[Coral-List] Open Access

Richard Dunne RichardPDunne at aol.com
Fri Apr 25 12:03:17 EDT 2008

Dear Paul and Coral List

Springer Open Choice, involves the following:
1. Articles made available with open access, free to anyone, any time, 
and anywhere in the world via SpringerLink electronic access.
2. Author not required to transfer copyright to Springer.
3. Author free to copy, distribute, display, and perform the work, and 
make derivative works.
4. Author free to permanently archive the article with full open access 
to anyone anywhere in the world for viewing, full-text searching, 
downloading and further distribution.
5. In exercising all these rights and uses the author and journal are 
required to be properly acknowledged and it must not be for commercial 
gain. (Creative Commons Attribution Non Commercial 2.5 Generic License).

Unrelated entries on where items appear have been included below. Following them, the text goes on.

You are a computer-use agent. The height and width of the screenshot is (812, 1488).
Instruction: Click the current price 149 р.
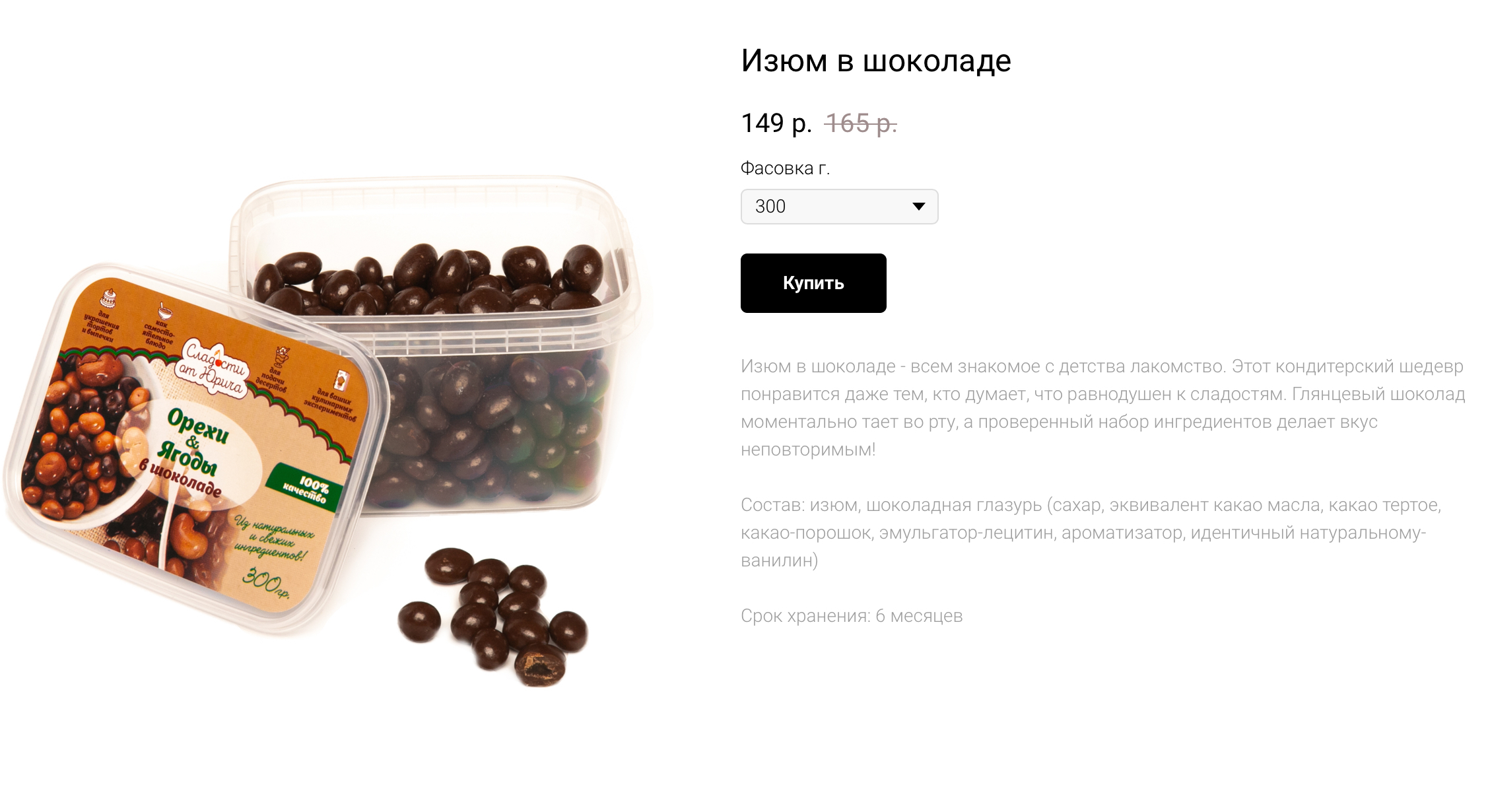(x=776, y=123)
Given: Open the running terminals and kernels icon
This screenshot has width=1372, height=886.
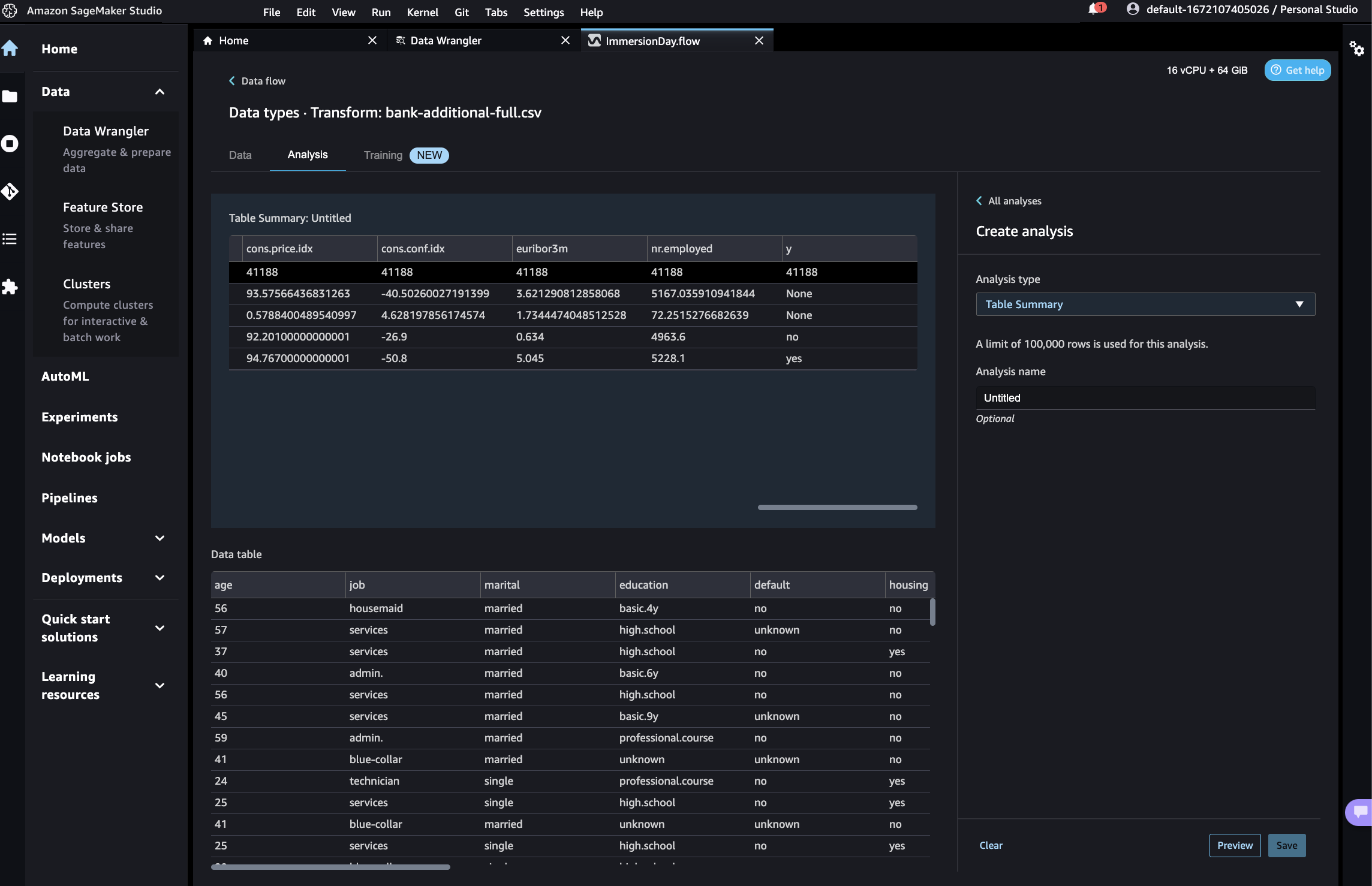Looking at the screenshot, I should pos(10,144).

I am not sure what part of this you specifically object to. It seems to 
me to involve full open access so long as there is no commercial gain 
involved (reasonable) and that the author and journal are acknowledged. 
It is the author who holds the copyright not Springer so it can be 
archived anywhere by the author so long as he/she and the journal are 

Certainly if any research is publicly funded then it is open for the 
funding agency to provide publication costs to the researcher and then 
require that the publication be given open access either in journals 
such as PLoS Biology or in commercial journals. As one might expect, 
different publishing models will have a different cost base. Thus for 
example, subsidised open access in PloS Biology costs the author US 
dollars 2,700, whereas in a Springer journal it will be 3,000 dollars. 
Doubtless there are other cheaper journals and others that are more 

Unless you can find a publisher willing to make the entire process free 
then there will always be a requirement for someone to pay. Nor am I 
sure how you deduce that these costs are "overpriced" given that the 
Public Library of Science journals make it clear that they are non 
profit and also receive support from philanthropic organisations and yet 
they still find it necessary to charge US dollars 2,700 for an 
electronic publication.

Richard P Dunne

Paul Blanchon wrote:
> Dear Richard (and list)
> Reiterating Juan’s point, Springers ‘Open Access Policy' is clearly no 
> such thing. If they released access or copyright to the journal 
> archives, then that would be different. The problem as I see it is 
> this: Given that tax-payers largely fund coral reef research, their 
> money should be spent in the public interest, not to create 
> intellectual property for the financial benefit of commercial 
> publishers. It is true that they pay for copy editing, manuscript 
> formatting, and publishing. But public access to the research they fund 
> should not be held hostage to these secondary and presently overpriced 
> expenses. In short, publishers have improper control over a public 
> investment.
> Saludos
> Paul.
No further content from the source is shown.